Para penjual air bersih ini biasanya memiliki kelompok-kelompok tertentu, tergantung di lokasi mana mereka berkeliling. Biasanya mereka disatukan karena punya kampung halaman yang sama.

Misalnya saja pada Pardi. Dia berasal dari Sukoharjo dan di Kota Semarang dia bersama 2 temannya yang bernama Sardi dan Paino.

Sardi adalah yang paling senior. Dia sudah menjalani profesi penjual air bersih tradisional ini sejak 1987. Bahkan Sardi adalah generasi ketiga di keluarganya yang menjual air bersih ini.

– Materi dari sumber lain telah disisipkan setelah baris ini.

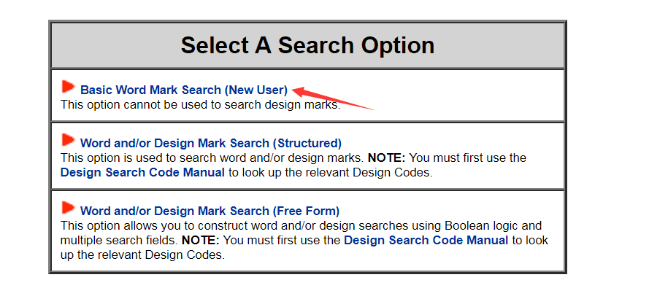
Task: Open Design Search Code Manual in Structured section
Action: coord(142,172)
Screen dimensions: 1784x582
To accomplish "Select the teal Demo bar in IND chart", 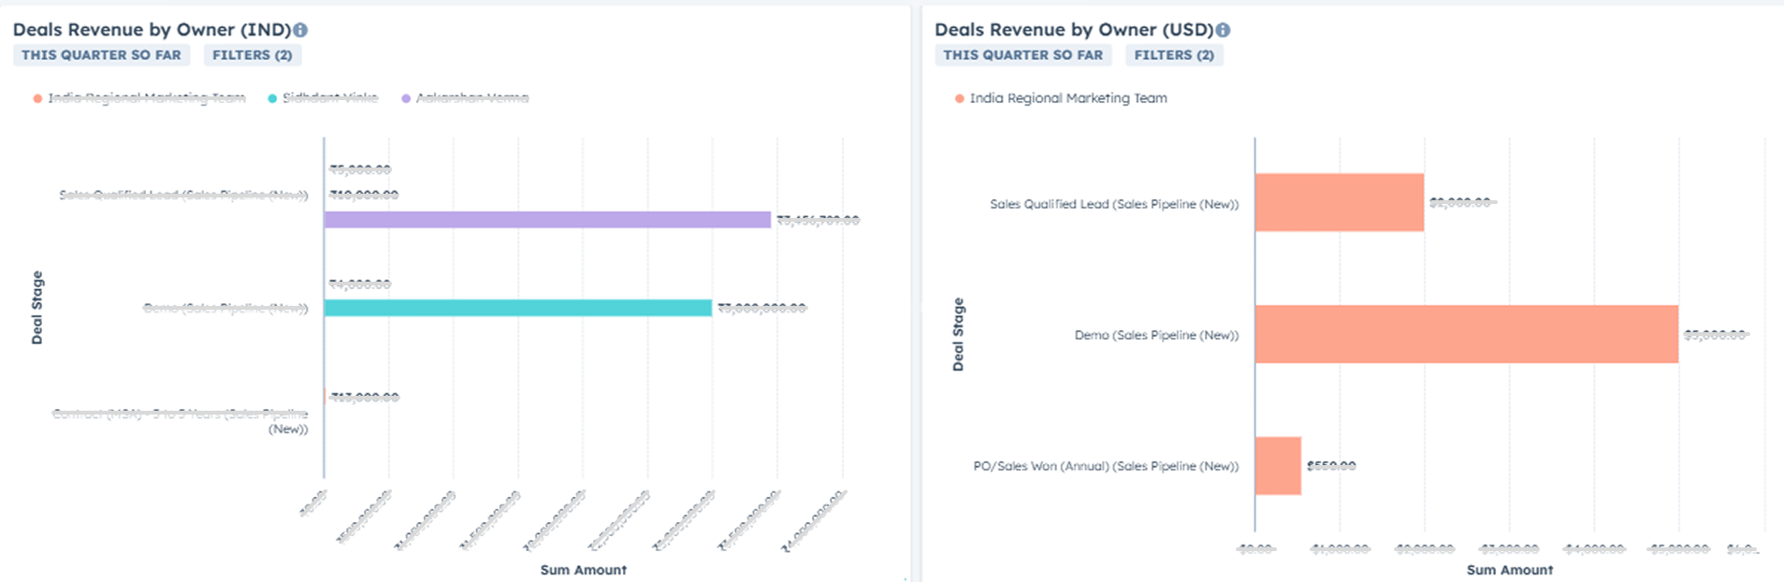I will point(517,308).
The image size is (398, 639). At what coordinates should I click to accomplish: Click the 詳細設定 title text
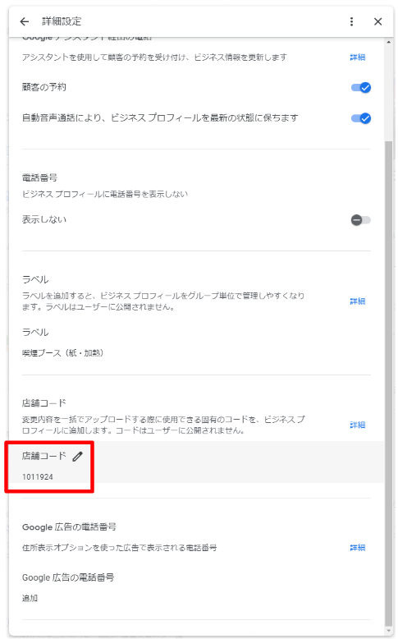[62, 21]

“Dulu kakek saya masih pakai pikulan. Satu air blek kaleng dihargai selawe rupiah (Rp25),” terangnya.

Secara Sukarela

Sardi mengisahkan, awal mula kakeknya dulu berjualan adalah karena membawakan air secara sukarela. Namun lambat laun, kakeknya diberi upah dan hasilnya cukup lumayan. Oleh karena itu sampai sekarang usaha ini tetap diteruskan oleh Sardi.

Waktu kerja para penjual air bersih ini dimulai pukul 03.00. Biasanya, mereka akan hilir-mudik sampai tengah hari atau kira-kira pukul 02.00. Mereka tidak mengambil air di sumur dengan cuma-cuma.

Tiap bulan, mereka harus membayar sejumlah uang ke pengelola kawasan ruko itu. Nantinya, air bersih dijual Rp2.000 per blek.

Masing-masing penjual air bersih ini termasuk Pardi, Sardi dan Paino sudah punya pelanggan sendiri. Jadi, penghasilan mereka pun berbeda.

Dulu, sebelum penataan air di Semarang sebaik sekarang, tidak hanya warung yang memesan air ke mereka, warga yang kesulitan air pun juga pesan.

Namun, kini penghasilan mereka kian menyusut. Selain sudah tidak adanya problem warga kesulitan air, warung juga banyak yang dipindah.

“Sekarang sepi. Warung-warung juga sudah banyak yang tutup atau pindah karena penertiban kota,” ujar Sardi.